Parachute team members return to NW

By Shelia Allen
NW Baptist Convention

Photo: Stephanie Gibson oversees a game at a block party in Tumwater, WA for new church plant, The Canvas Church.

A homecoming of sorts took place in recent months when Stephanie Gibson arrived back in Tumwater, WA, to assist with The Canvas Church, a church launching in coming months. Gibson previously spent a summer with three others on a “parachute team,” sent to the area to cultivate the spiritual soil in hopes of building a community of faith near Olympia.

Raised and educated in Texas, Gibson began attending church with her grandmother in first grade, but when her family, who moved frequently, relocated to Amarillo, a neighborhood woman stopped by to see if her family would allow Gibson to go to church with her.

“I got saved at Vacation Bible School that summer,” Gibson recalled. “The pastor from that church picked me up even after we moved again. I wanted more than anything to see my parents in church, and it actually happened. My dad eventually led our youth group and mom got really involved, too.”

But it was in college that Gibson identifies as the time she began treasuring Jesus. She started participating in mission trips, such as “beach reach,” a spring break evangelistic outreach to college students partying on the beaches of San Padre, and international efforts in China and Thailand.

Gibson continued in her ministry efforts through Go Now Missions, a student missions program for collegians that enables them serve across the United States and the world for one week to 12 months as student missionaries. She spent the summer of 2012 in Tumwater, a site identified by the Northwest Baptist Convention as a town needing a new church.

“It was crazy and I didn’t know what to expect,” Gibson said of her experiences in Tumwater. “Four of us did life together, went to the grocery store, the local community college, walked and hung out with students. We used the bus system for transportation and met people there. Taking the bus changed my perspective on how God works because we would see people other places after meeting them on the bus.”

People in the Northwest are friendly but not as open to conversation as in her home state, but Gibson also found them to be more genuine after getting to know them.

“It was a really growing time for me, as I didn’t have my parents to fall back on and I learned to rely on God to level out my moods,” Gibson said. “We quickly began hosting a weekly dinner and Bible study for people we met. Over the course of time I grew to love it here.”

Gibson kept in touch with NWBC church planting catalysts Phil Peters and Gary Floyd after returning home. It stuck with her that Floyd would occasionally remind her that “the light was left on” for her in the Northwest.

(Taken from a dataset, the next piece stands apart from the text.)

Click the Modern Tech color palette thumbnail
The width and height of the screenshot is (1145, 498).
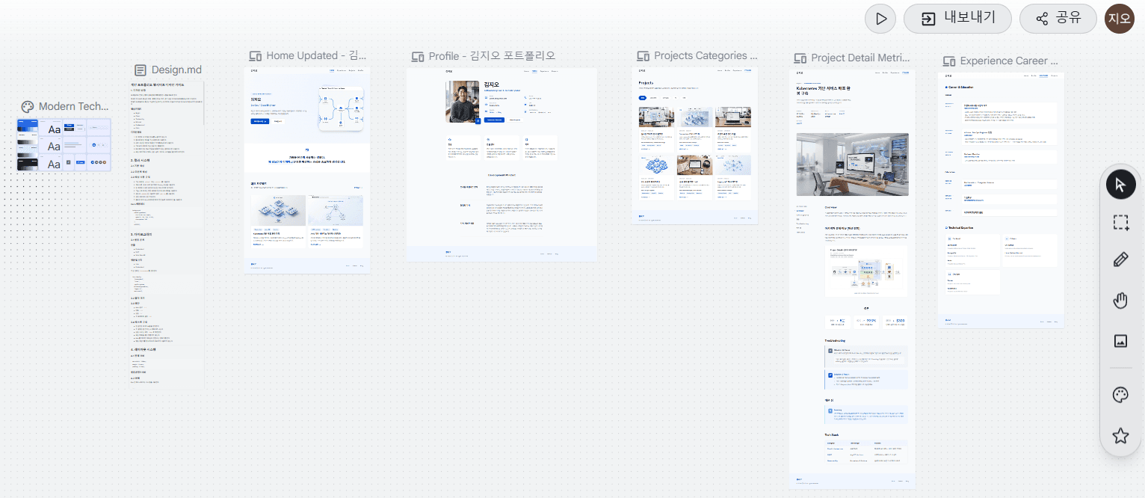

She earned her degree in social work, but found a love of organization and administration. After church planters Ben and Shelly Tindall, also from Texas, were identified as church planters, Peters arranged for a meeting for the 25-year-old to share her knowledge of the area before they moved north.

“We met and talked for a few hours and they eventually asked me to pray about coming with them,” Gibson noted. “I had a lot of options but my mom suggested I come back and visit Tumwater, just to see how I felt. It was weird to hear from her, but affirming that she would suggestion a ‘vision tour.’ I was reminded of how beautiful it is and how much I love it.”

With her eventual decision to return, Gibson sold everything except what would fit in her car and joined forces and an apartment with the Tindalls to lend her support to The Canvas Church. They hope to begin services in coming months.

Gibson has a servant’s heart that was evident when she first arrived on the field as a member of the parachute team three years ago. And that heart fell in love with the community of Tumwater Hill and the vision of planting a church in the community to reach the people there.

“It was our hope that these college students may someday return to the Northwest,” said Peters, the NWBC’s team leader for the western Washington region. “It’s not a big surprise that Stephanie was the first of them to follow her heart to Tumwater.”

“I am working a part-time job as a physical therapy aide and am receiving some support, so that I can give the time needed to this ministry,” Gibson said. “I have the mornings to get stuff done such as the mailers I designed and other administrative tasks. We are hosting a Bible study and summer barbeque to generate interest.”

Although she has made a commitment to stay two years, Gibson is open to endless possibilities that will include her spiritual burden for college and international students and love of preschoolers.

“It is so great to see how God has worked in my life to bring me to this point and am so excited about the future to see how he continues to work in my life,” Gibson added.